There's an account of this code being too complex to be reliable:
"I worked on the kernel clock functions for a while. The way it's supposed to work is that the MONOTONIC clock never goes backwards. That's sort of by definition. In practice, MONOTONIC is implemented as an offset from REALTIME. Any time the realtime clock is adjusted, or the system sleeps, this offset is adjusted. Under the wrong circumstances, the offset could be miscalculated, resulting in a jump -- even a backwards jump -- of the MONOTONIC clock. The built-in realtime clock in most hardware only provides time to the nearest second, while Linux keeps time internally to the nearest microsecond or nanosecond. Linux tries to resolve these issues when going to sleep and waking up, but the logic is quite convoluted and I don't understand it. Add in adjustments to REALTIME caused by NTP adjustments, user time adjustments, and who knows what else, and you have a recipe for chaos. Bottom line is that I'm not really surprised that MONTONIC sometimes goes backwards." – Edward Falk, https://stackoverflow.com/questions/3657289/linux-clock-gettimeclock-monotonic-strange-non-monotonic-behavior
And there's at least one known issue: https://stackoverflow.com/a/3657433/257568. There might be kernels having it in the wild.
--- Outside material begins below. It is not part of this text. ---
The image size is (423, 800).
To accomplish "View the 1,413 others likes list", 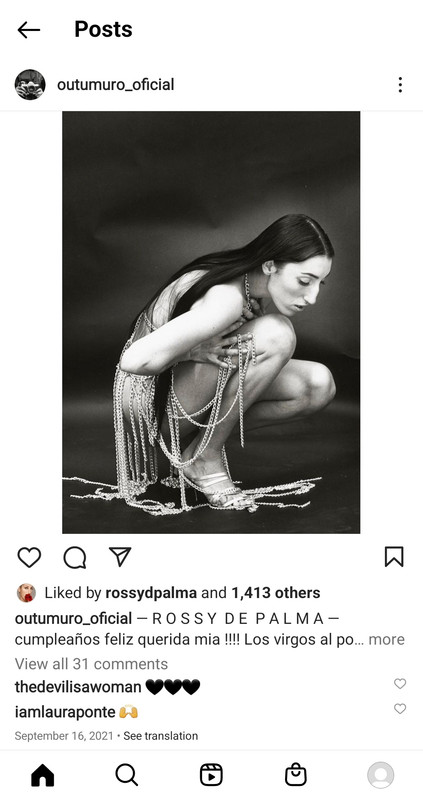I will coord(276,593).
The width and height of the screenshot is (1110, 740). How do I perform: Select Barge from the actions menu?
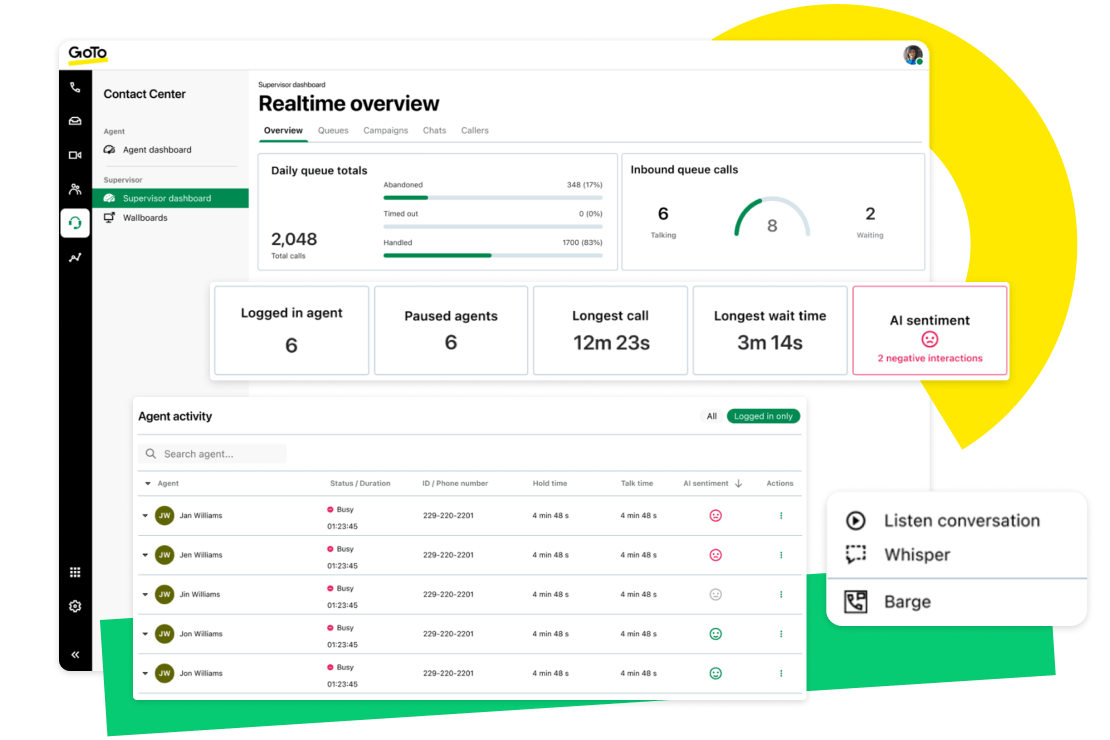[x=905, y=602]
And we're not even using the MONOTONIC
clock, we're using the normal UNIX time which has no guarantees, buggy or otherwise, of not going backwards.
We should probably add a monotonic clock function to common
, for algorithms requiring the monotonic time. Simply checking against a global atomic integer might be simpler and more reliable than using the kernel's MONOTONIC
clock. Thoughts?
@ArtemGr Adding MONOTONIC
clock function to common
will help us with our own code that we have good knowledge and full control of. But can we be sure that all dependencies that we rely on would work well if there is gap in system time for any reason? What if MM2 is started with incorrect
system time, but it changes to correct then, does it mean that our monotonic clock will return incorrect time in such case? Moreover checking time correctness might be even more important, bad things can happen if time is not correct from the beginning and MM keeps using it.
Summary:
Some distributed systems depend on clock time synchronization, while others use their own virtual clocks (1, 2, 3, ...) to determine the ordering of the distributed operations. The latter ones would see no breakage from a diverging clock time. I'm curious, do we use anything specific that requires clock time synchronization? Electron? Blockchains?
Anyhow, loading our own reliable time when mm2 starts is a nice idea. But we should probably track it as a separate issue. Specifically, incorrect clock time doesn't trigger the overflow panic with which we are concerned here (the time might be wrong but monotonic). And we can have a correct clock time (withing the reasonable +1/-1 minute marging) on a phone and yet still see this bug triggered due to kernel changing the time in a non-monotonic fashion.
Our code should work fine then, but would 3rd party work?
I don't think we have a lot of choice here apart from removing such failing dependencies or fixing them to use a monotonic time function or into being lax towards the time going backwards.
Stack trace: https://gist.github.com/Kiruel/00e52d08328ca8f097111a62977b32ab. Discord original. The source code is probably at bb94f1b548c68e6b9fead3f1505c8f963878dee1 (in the mm2-cross branch).